## Job 1
In the entries, rewrite the lines from the line with "You are a computer-use agent. 800x450 pixels." up to and including the line with "Action: [x=536, y=171]", substituting "Directive" for "Instruction" and leaving everything else unchanged.

[josm-dev] Mandatory login for JOSM wiki

Dirk Stöcker openstreetmap at dstoecker.de
Sun Feb 27 11:47:17 GMT 2011


On Sun, 27 Feb 2011, Frederik Ramm wrote:

>>  Well, you assume that OSM-SVN is much better than external plugins.
>
> In OSM SVN, if someone uploads malicious code, at least we know who it was. 
> We can block the account. They will have difficulty repeating that.
>
> As things are with JOSM trac, someone can change the address and version of a 
> popular plugin to his malicious code, and the malicious plugin will 
> automatically find its way onto the harddisks of JOSM users everywhere. And

No. He can't. He only can add a new one with a new name.

You should take a look again at what was written previously. The wiki 
interface allows you add stuff. But this is not the interface which is 
accessed by JOSM. JOSM accesses an compiled interface, which is created by 
internal cron job. You can't overwrite the SVN-plugin links in a magic way 
(if you can, then the cron job would be buggy and needs to be fixed).

> This is not new - I know that. But it is a change that came gradually and 
> nobody ever raised a warning. In the beginning we just had a plugin list that 
> people could look at, and click on a link to download something. Later we 
> parsed the list automatically, and now we're even doing so in regular 
> intervals. In my eyes this is asking for trouble, and a security policy of

No. We don't do that. There is an important abstraction layer between the 
Wiki and JOSM input data. I didn't introduce that because it thought I 
need to change anything, but because I wanted to take away the chance to 
do exactly what you propose here could be done.

## Records for the exercise

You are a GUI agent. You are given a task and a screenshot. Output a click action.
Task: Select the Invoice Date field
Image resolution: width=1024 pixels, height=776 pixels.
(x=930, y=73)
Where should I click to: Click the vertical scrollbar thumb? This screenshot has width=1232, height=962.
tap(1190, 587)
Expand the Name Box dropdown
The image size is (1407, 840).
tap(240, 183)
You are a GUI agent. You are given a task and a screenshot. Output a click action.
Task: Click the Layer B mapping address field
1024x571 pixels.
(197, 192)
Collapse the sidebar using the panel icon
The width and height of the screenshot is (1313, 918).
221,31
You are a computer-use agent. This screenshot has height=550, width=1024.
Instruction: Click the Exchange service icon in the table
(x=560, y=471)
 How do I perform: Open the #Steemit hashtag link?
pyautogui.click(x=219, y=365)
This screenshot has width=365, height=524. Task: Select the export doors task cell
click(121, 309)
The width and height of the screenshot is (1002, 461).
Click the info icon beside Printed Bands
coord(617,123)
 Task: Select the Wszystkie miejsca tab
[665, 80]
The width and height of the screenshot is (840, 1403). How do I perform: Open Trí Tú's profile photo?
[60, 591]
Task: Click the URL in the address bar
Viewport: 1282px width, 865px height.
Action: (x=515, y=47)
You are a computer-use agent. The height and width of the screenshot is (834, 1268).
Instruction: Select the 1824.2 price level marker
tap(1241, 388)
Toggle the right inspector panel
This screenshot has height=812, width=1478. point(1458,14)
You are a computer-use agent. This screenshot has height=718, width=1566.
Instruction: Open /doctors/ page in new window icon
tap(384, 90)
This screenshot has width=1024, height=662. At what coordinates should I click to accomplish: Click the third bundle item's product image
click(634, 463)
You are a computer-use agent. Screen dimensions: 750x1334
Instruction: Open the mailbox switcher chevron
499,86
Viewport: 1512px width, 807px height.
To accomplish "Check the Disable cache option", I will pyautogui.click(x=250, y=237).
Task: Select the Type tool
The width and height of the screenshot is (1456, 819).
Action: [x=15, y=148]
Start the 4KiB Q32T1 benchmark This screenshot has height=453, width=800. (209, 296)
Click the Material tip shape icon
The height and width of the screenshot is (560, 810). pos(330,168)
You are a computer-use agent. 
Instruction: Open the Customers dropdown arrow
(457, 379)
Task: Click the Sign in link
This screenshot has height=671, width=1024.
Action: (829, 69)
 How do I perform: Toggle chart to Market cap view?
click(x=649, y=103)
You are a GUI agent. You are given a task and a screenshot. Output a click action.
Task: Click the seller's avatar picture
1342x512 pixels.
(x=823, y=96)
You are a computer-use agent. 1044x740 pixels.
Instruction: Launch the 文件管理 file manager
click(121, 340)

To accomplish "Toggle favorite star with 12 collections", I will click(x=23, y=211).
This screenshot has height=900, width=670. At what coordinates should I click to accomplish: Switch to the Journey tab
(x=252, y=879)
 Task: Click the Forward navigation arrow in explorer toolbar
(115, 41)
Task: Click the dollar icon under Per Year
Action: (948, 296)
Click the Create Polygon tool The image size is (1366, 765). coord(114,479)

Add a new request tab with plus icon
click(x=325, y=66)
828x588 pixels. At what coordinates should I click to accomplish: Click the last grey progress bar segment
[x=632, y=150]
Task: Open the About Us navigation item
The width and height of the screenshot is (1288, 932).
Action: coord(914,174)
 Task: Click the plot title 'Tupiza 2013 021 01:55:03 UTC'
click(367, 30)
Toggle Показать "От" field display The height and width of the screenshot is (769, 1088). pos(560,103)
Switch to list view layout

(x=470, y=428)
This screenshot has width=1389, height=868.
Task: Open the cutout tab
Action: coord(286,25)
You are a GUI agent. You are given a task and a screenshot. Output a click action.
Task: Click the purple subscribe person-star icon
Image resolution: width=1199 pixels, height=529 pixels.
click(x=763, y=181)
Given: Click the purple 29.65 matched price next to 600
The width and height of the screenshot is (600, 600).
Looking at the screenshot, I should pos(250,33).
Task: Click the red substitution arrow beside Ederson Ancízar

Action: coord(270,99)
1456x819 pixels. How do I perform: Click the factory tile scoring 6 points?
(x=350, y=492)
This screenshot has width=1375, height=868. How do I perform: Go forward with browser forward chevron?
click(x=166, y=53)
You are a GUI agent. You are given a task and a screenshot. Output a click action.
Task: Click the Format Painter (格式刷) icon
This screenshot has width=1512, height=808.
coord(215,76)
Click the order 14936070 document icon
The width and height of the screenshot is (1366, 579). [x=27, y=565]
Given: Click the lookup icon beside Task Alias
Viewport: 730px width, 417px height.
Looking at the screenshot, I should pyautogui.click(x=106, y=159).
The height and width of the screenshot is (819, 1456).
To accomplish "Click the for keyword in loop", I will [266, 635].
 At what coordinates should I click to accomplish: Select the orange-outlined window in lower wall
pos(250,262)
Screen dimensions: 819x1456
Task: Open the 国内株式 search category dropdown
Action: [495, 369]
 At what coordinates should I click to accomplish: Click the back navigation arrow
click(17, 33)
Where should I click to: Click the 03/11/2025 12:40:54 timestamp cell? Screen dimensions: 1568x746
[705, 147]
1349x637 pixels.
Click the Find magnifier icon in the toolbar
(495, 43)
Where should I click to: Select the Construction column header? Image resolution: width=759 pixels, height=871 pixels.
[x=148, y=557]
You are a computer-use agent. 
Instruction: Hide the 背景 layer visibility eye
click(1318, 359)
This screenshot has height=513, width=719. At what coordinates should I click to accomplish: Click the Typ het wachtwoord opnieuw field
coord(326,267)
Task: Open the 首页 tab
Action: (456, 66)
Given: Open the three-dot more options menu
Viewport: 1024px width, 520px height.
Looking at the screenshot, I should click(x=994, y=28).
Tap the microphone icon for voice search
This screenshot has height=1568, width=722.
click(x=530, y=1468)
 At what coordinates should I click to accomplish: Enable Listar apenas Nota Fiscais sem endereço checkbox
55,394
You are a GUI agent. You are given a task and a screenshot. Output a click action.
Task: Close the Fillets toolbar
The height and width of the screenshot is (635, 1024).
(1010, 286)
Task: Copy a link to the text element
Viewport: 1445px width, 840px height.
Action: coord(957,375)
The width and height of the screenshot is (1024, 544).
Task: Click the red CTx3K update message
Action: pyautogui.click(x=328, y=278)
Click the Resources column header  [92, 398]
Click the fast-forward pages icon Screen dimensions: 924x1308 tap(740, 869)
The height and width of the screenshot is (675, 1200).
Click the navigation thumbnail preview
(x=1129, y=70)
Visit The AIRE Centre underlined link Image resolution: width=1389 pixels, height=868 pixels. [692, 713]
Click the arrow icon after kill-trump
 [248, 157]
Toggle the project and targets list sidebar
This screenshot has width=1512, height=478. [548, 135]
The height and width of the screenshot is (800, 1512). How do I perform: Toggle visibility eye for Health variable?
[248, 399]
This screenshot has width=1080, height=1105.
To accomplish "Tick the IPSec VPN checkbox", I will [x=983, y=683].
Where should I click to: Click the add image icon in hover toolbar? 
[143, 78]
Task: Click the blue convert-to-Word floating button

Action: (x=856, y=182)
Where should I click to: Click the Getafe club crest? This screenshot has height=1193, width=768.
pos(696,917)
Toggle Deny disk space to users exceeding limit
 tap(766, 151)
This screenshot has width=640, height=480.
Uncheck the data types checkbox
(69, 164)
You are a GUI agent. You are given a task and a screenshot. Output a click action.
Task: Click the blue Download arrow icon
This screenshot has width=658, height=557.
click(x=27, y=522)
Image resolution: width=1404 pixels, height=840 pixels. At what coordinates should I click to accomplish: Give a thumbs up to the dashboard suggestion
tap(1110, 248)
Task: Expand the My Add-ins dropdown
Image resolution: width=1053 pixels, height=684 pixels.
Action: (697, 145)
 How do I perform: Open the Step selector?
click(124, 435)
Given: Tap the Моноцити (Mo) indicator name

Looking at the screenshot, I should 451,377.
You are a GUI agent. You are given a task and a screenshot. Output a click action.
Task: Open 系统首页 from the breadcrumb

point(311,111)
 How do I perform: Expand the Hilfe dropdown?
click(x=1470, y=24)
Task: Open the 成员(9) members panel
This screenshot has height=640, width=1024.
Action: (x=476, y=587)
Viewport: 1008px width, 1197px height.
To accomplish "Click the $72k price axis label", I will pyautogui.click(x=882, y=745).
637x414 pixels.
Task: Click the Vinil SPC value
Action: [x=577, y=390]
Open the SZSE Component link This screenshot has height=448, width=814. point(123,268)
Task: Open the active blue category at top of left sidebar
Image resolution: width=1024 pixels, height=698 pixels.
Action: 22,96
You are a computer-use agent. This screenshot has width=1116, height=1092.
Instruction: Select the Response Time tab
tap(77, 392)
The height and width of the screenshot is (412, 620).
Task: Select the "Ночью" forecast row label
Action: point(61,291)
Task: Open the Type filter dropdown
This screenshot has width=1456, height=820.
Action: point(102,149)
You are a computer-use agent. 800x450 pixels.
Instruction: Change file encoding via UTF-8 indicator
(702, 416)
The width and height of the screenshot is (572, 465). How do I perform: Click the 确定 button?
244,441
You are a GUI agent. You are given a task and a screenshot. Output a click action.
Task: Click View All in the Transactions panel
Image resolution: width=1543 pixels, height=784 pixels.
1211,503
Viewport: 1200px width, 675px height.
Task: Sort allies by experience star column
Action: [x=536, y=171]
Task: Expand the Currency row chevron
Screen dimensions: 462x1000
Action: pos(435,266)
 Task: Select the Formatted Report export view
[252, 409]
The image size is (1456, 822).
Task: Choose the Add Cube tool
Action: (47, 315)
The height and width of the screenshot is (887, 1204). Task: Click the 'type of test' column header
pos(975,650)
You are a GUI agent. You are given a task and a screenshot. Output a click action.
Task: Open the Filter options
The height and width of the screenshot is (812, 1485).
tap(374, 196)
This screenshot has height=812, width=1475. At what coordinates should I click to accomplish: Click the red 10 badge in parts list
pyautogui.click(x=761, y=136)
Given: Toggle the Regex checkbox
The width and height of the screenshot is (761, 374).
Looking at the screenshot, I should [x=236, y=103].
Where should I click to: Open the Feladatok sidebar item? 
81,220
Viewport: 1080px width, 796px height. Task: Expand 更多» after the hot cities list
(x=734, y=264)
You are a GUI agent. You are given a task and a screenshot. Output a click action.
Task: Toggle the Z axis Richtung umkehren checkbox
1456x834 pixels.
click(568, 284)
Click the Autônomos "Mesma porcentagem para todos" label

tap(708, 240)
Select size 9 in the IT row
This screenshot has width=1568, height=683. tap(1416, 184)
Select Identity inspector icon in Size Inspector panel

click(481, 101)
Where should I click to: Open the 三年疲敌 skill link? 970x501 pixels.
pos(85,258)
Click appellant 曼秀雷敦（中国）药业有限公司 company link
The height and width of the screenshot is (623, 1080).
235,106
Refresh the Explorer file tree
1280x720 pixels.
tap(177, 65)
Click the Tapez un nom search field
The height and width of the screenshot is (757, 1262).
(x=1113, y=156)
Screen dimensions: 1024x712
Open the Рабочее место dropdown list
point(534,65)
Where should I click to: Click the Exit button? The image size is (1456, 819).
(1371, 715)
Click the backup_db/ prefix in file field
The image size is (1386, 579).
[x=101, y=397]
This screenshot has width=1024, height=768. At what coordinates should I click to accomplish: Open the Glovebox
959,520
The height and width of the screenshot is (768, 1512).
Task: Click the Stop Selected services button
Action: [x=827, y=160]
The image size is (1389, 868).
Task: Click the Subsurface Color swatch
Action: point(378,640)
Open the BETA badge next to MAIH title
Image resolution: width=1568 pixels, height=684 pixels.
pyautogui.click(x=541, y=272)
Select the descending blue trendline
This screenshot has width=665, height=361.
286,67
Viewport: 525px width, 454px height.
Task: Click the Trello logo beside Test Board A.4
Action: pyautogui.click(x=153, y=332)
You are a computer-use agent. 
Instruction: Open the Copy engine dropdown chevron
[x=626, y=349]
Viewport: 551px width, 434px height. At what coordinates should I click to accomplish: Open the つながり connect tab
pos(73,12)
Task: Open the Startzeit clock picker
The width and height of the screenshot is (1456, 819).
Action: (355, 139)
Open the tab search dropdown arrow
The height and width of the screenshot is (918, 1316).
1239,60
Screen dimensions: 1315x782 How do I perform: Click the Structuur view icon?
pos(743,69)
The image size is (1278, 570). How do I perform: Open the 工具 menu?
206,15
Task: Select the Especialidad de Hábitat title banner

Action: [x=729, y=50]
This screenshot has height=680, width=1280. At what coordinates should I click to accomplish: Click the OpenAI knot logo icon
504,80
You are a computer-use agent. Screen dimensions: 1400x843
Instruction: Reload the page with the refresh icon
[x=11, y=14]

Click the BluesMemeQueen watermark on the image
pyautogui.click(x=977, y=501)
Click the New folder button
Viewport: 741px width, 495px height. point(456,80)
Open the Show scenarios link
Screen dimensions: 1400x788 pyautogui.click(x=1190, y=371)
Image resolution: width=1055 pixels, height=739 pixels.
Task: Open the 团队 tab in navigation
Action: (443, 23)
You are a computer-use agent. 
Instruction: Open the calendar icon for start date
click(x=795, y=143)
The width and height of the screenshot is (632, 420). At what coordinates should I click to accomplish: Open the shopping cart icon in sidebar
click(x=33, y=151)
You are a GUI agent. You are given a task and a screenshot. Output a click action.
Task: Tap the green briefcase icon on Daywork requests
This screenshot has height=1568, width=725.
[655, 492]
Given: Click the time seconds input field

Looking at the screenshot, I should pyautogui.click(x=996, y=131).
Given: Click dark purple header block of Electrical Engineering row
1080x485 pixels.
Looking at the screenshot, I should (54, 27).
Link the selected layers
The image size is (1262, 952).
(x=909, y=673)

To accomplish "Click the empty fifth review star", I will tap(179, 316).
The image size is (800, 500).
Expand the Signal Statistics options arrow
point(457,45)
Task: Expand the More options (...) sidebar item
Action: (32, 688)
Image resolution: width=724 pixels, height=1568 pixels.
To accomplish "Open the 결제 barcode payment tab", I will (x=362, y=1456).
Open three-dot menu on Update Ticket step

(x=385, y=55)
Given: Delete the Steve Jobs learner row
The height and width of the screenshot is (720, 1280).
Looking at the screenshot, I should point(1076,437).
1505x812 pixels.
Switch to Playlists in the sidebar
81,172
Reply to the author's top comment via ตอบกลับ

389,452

## Job 2
Copy the JOSM mailing list post word for word, from "No. We don't" up to and including "could be done.".

## Written response 1
You are a computer-use agent. 800x450 pixels.
Directive: Change file encoding via UTF-8 indicator
(702, 416)
The width and height of the screenshot is (572, 465). How do I perform: Click the 确定 button?
244,441
You are a GUI agent. You are given a task and a screenshot. Output a click action.
Task: Click View All in the Transactions panel
Image resolution: width=1543 pixels, height=784 pixels.
1211,503
Viewport: 1200px width, 675px height.
Task: Sort allies by experience star column
Action: [x=536, y=171]

## Written response 2
No. We don't do that. There is an important abstraction layer between the 
Wiki and JOSM input data. I didn't introduce that because it thought I 
need to change anything, but because I wanted to take away the chance to 
do exactly what you propose here could be done.